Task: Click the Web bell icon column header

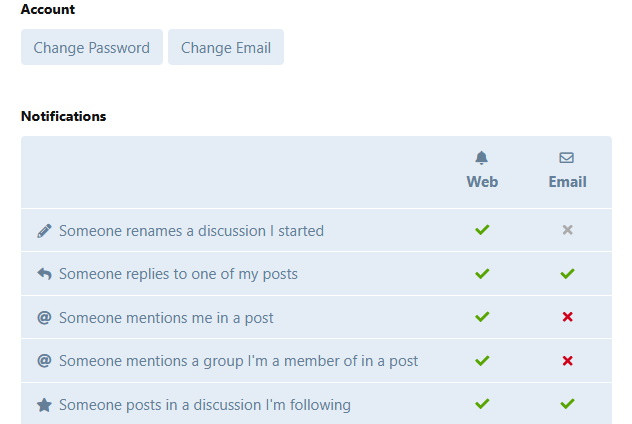Action: 482,170
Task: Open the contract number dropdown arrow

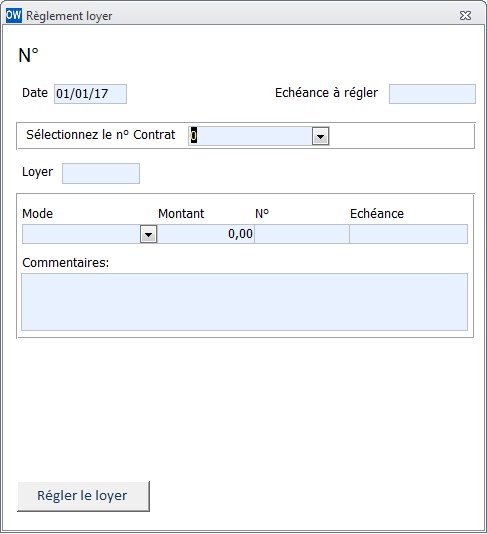Action: point(320,136)
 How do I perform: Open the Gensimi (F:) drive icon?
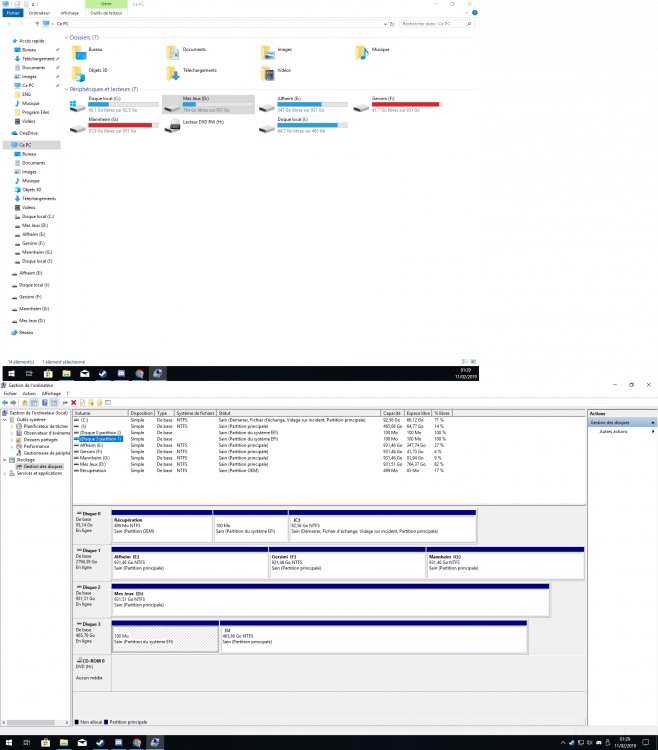coord(362,103)
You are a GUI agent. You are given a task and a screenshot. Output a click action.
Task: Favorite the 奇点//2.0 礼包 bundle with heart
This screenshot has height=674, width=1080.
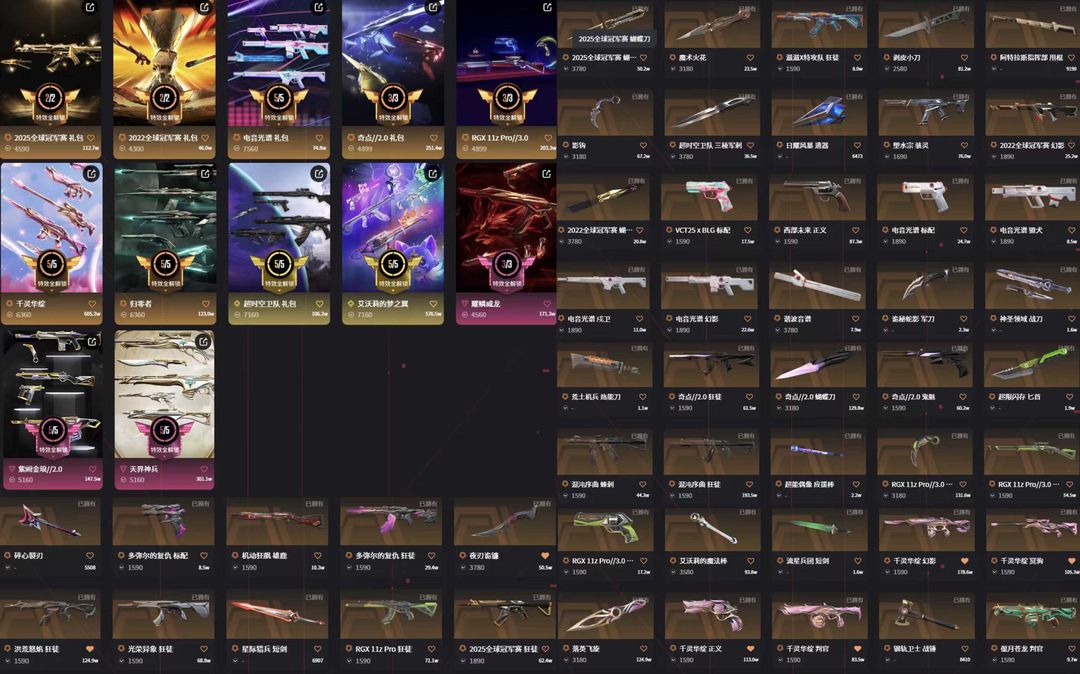pos(433,138)
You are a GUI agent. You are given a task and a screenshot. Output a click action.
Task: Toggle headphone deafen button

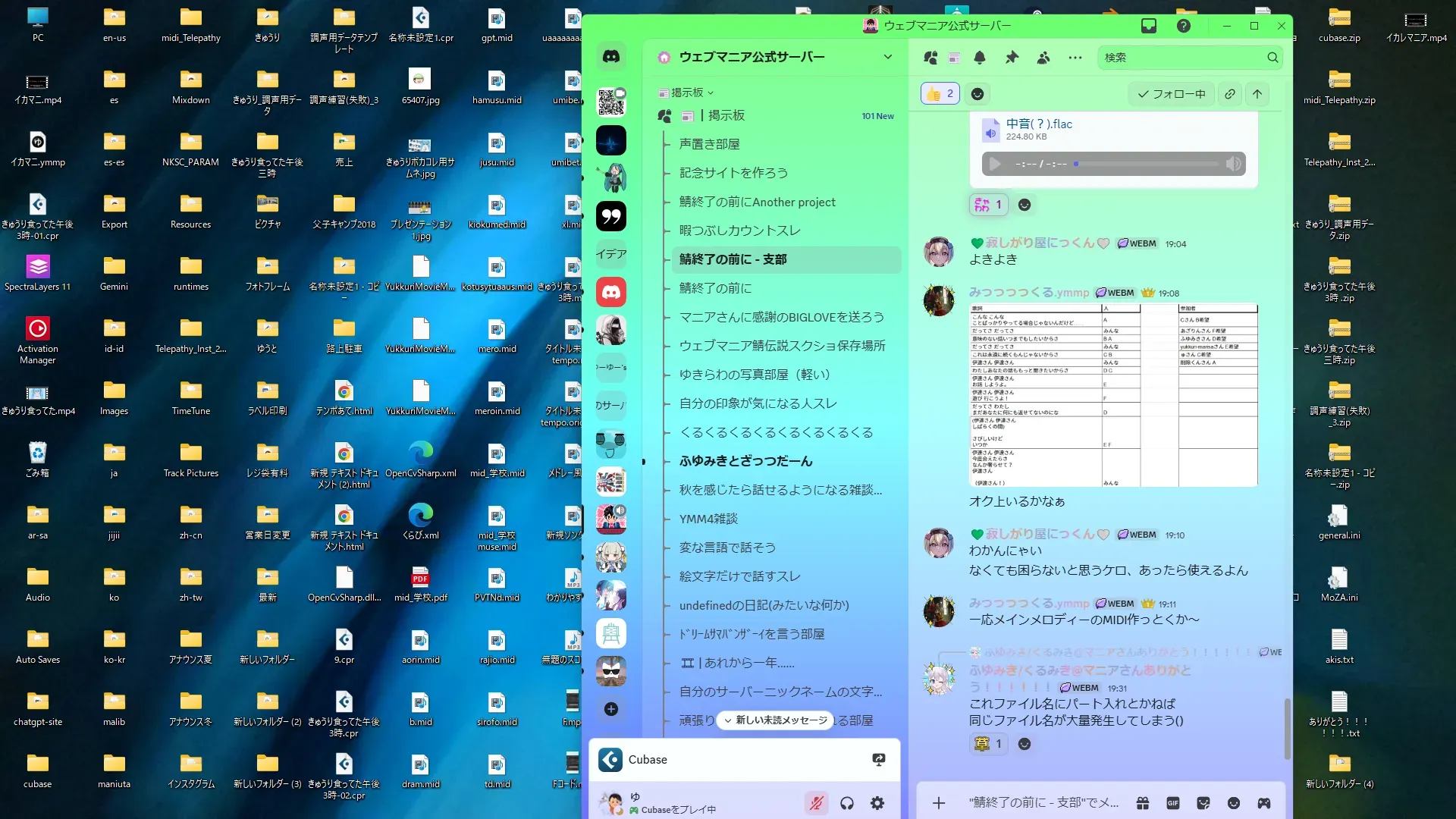click(x=847, y=803)
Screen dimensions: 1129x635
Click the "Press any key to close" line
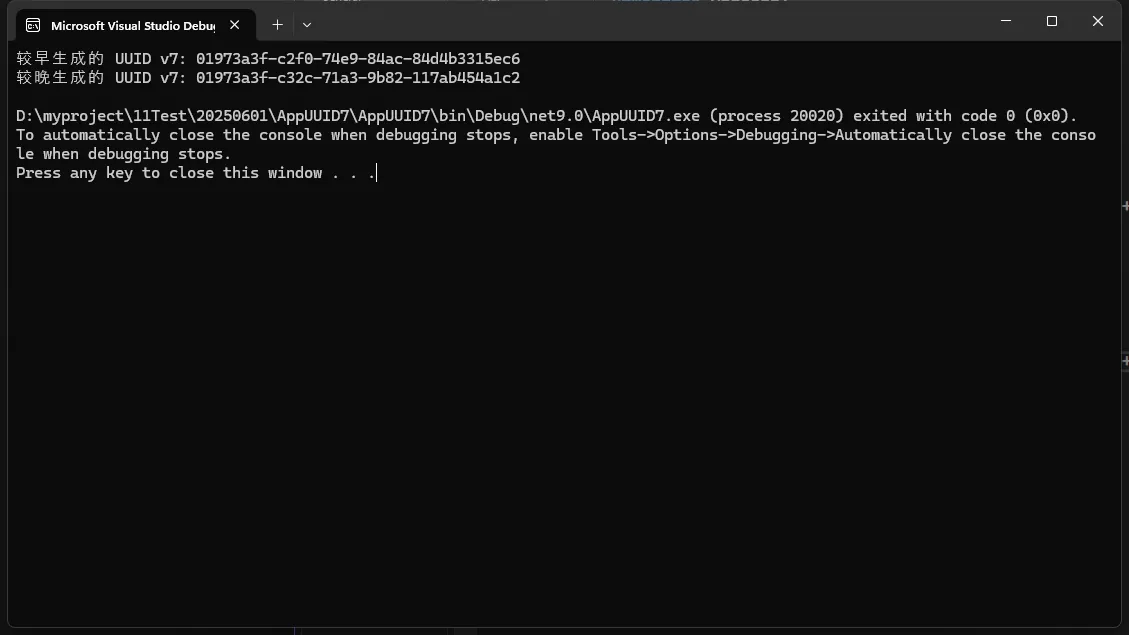click(195, 173)
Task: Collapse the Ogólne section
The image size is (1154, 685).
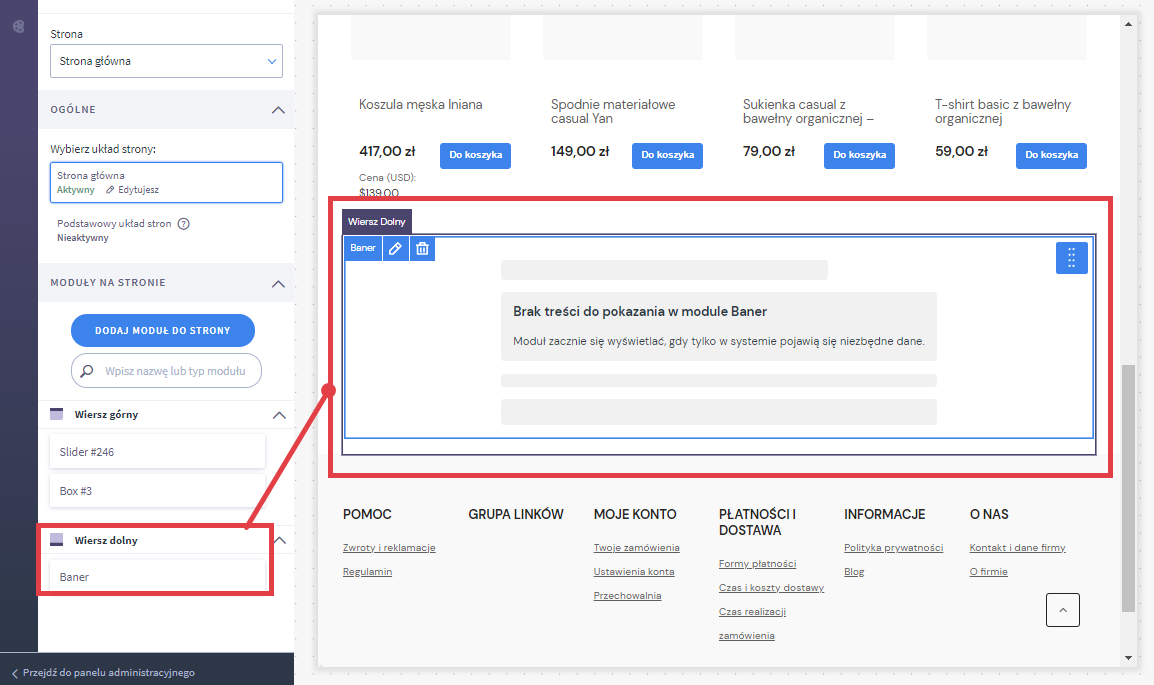Action: point(278,110)
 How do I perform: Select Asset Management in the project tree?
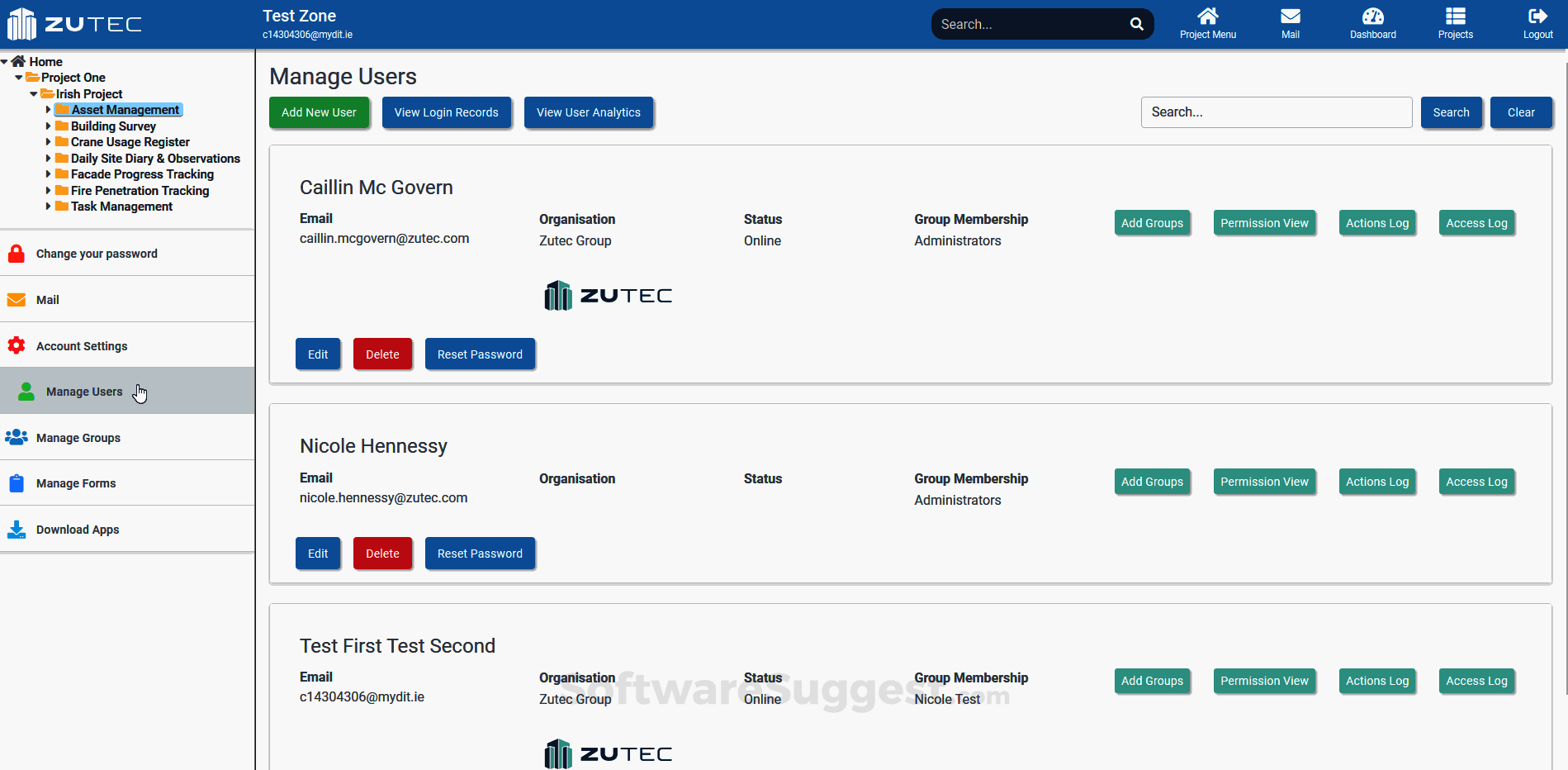tap(122, 109)
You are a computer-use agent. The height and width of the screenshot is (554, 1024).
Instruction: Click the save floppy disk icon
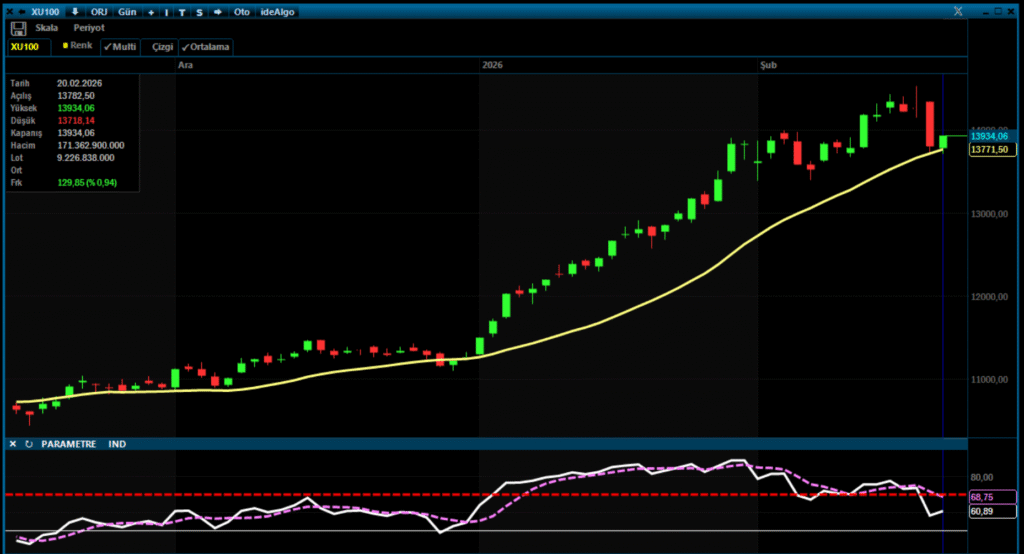[x=18, y=28]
══════════════════════════════
Copy every line of the items above word for word, leaving out the pictures.

▶ [COMPLETED TASK]
Task: Click the Web bell icon column header

Action: 482,170
Task: Open the contract number dropdown arrow

Action: point(320,136)
 How do I perform: Open the Gensimi (F:) drive icon?
coord(362,103)
You are a GUI agent. You are given a task and a screenshot. Output a click action.
Task: Favorite the 奇点//2.0 礼包 bundle with heart
This screenshot has height=674, width=1080.
pos(433,138)
You are a GUI agent. You are given a task and a screenshot. Output a click action.
Task: Toggle headphone deafen button

click(x=847, y=803)
Screen dimensions: 1129x635
Click the "Press any key to close" line
click(195, 173)
Task: Collapse the Ogólne section
The image size is (1154, 685).
Action: point(278,110)
 How do I perform: Select Asset Management in the project tree?
tap(122, 109)
You are a computer-use agent. The height and width of the screenshot is (554, 1024).
Instruction: Click the save floppy disk icon
[x=18, y=28]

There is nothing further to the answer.